Le 3 janvier 1961, Dwight David Eisenhower rompt les relations avec la Havane. Le 20, John Fitzgerald Kennedy le remplace à la Maison Blanche. L’un des premiers ordres qu’il donne est d’accélérer les préparatifs de l’invasion – tout en répétant publiquement qu’aucune agression ne sera lancée contre l’île des Caraïbes. Mais le projet n’est plus un secret. « L’invasion devait avoir lieu et à Cuba, tout le monde le savait. De Fidel Castro jusqu’au plus humble guajiro (paysan) dans les champs.  » Observe Johnson. Qui poursuit : « Moscou et Pékin demandent instamment à Washington de ne pas passer à l’acte, tandis qu’à Londres comme à Paris, à Bonn comme à Rome, une tension extraordinaire apparaît et ne cesse de monter. Le monde entier s’interroge, les yeux tournés vers Cuba »

Le 15 avril, la CIA envoie huit avions B26 – sur lesquels avaient été peints les insignes cubaines – bombarder les sites où sont parqués les appareils des Forces aériennes révolutionnaires. La moitié des trente six avions sont détruits. Un ouvrage cosigné par Fidel Castro – l’un des rares à privilégier la version cubaines des faits – rapporte les instructions du commandant en chef à la population dès le lendemain : « Chaque Cubain doit occuper le poste qui lui revient dans les unités militaires et les centres de travail, sans interrompre ni la production ni la campagne d’alphabétisation [3]. » le même jour, lors de l’enterrement des victimes des bombardements, le dirigeant déclare : « Voilà ce qu’ils ne peuvent pardonner (…) , que nous ayons fait une révolution socialiste sous le nez des Etats-Unis !  » C’est la première fois qu’il associe, officiellement, la révolution socialiste cubaine au projet socialiste.

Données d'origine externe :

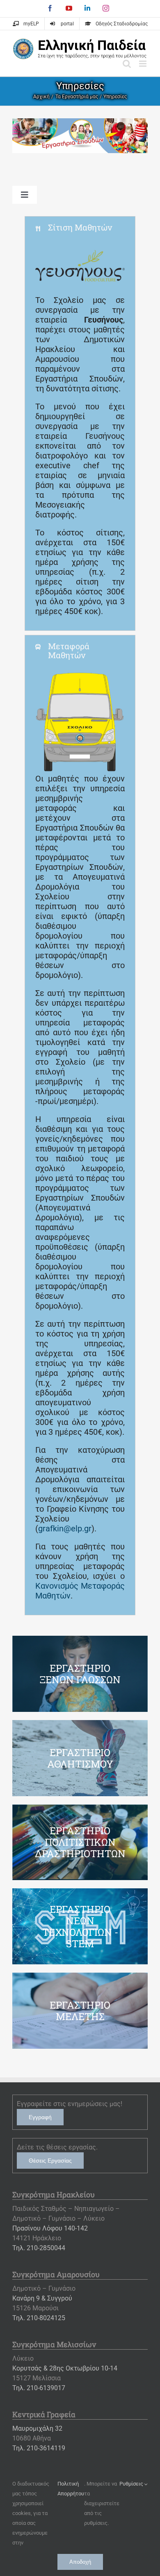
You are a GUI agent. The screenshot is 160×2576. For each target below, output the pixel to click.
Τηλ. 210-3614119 (38, 2448)
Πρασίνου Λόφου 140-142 (50, 2228)
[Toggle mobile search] (127, 63)
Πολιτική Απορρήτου (70, 2489)
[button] (80, 227)
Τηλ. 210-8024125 (38, 2318)
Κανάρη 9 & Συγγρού (42, 2298)
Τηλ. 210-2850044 (38, 2248)
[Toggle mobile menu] (143, 63)
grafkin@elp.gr (64, 1528)
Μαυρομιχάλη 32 (37, 2428)
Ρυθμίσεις (131, 2484)
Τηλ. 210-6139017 (38, 2388)
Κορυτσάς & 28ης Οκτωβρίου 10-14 (64, 2368)
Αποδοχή (80, 2562)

Entrainés au Guatemala et partis du Nicaragua, les membres de la brigade 2506, constituée de 1511 hommes, commencent ? débarquer à Playa Giron, le 6 avril à 23h45. En moins de soixante-dix heures, la brigade doit s’avouer vaincue : 1197 brigadistes ont été faits prisonniers et 114 sont morts. Aucune tentative de soulèvement intérieur n’est observée. Weiner précise : « La CIA ne tint pas compte d’un sondage réalisé à sa demande, et qui révélait que l’immense majorité des gens soutenait Castro.  » Le chercheur Howard Jones affirme que « la CIA savait que, sans une insurrection de masse, la force d’invasion aurait besoin d’au moins cinq mille hommes pour occuper un secteur du pays [4] ».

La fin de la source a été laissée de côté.